A multiscale model of vascular function in chronic thromboembolic pulmonary hypertension.

Pulmonary hypertension (PH) is a debilitating disease that includes five main subgroups, but only one is curable: chronic thromboembolic pulmonary hypertension (CTEPH). CTEPH is caused by recurrent or unresolved pulmonary thromboemboli, leading to perfusion defects and increased arterial wave reflections. CTEPH treatment depends on lesion location and severity, and patients with distal lesions are inoperable by standard surgical intervention. Instead, they are treated with balloon pulmonary angioplasty (BPA), a multi-session surgery that disrupts the thromboembolic material using a catheter balloon. The goal of BPA is to reduce pulmonary arterial pressure and reestablish adequate blood flow to all regions of the lung.
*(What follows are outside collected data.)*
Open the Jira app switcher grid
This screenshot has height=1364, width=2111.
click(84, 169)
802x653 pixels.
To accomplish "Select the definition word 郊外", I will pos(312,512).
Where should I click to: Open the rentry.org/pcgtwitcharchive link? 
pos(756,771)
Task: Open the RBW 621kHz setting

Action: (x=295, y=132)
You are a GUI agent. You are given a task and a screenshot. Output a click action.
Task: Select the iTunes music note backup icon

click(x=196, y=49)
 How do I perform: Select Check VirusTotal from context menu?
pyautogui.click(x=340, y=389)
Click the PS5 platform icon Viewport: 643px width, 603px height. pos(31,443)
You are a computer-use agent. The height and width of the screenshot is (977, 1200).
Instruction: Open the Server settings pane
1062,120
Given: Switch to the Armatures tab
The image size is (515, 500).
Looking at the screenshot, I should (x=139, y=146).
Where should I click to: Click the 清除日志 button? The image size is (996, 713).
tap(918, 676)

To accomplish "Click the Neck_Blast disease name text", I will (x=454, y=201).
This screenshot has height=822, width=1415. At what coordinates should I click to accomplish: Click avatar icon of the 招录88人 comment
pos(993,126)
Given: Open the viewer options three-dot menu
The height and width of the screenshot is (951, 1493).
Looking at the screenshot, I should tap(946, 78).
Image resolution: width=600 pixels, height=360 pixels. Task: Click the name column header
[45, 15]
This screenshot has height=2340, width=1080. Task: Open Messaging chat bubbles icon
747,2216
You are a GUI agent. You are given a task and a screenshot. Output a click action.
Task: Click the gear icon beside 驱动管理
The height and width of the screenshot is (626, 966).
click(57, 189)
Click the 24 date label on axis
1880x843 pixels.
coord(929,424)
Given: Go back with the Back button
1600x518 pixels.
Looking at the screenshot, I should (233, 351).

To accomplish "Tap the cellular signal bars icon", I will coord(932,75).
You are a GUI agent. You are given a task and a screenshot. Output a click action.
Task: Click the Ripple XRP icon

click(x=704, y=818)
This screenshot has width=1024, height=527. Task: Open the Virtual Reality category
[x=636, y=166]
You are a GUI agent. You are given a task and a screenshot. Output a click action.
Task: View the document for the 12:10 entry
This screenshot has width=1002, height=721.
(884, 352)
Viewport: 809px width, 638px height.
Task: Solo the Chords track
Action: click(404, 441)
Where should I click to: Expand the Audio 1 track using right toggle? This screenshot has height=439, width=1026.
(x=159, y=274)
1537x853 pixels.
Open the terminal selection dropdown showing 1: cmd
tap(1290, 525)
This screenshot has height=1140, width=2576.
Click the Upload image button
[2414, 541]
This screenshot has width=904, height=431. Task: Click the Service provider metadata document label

However, there still lacks an integrative, holistic tool for identifying target lesions for optimal treatment. To address this insufficiency, we provide a proof of concept study simulating CTEPH hemodynamics and BPA therapy using a multiscale, one-dimensional (1D) fluid dynamics model. The large pulmonary arterial geometry is derived from a computed tomography (CT) image, whereas a structured tree represents the small vessels. We model ring- and web-like lesions, common in CTEPH, using two pressure-loss terms. We simulate normotensive conditions and four CTEPH disease scenarios; the latter includes 20 large artery lesions and introduces both local and global vascular remodeling. BPA therapy is simulated by simultaneously reducing lesion severity in three locations. Our predictions mimic severe CTEPH, manifested by an increase in mean proximal pulmonary arterial pressure above 20 mmHg and prominent wave reflections. Both flow and pressure decrease in vessels distal to the lesions and increase in unobstructed vascular regions. We use the main pulmonary artery pressure, a wave reflection index, and a measure of flow heterogeneity to select optimal target lesions for BPA.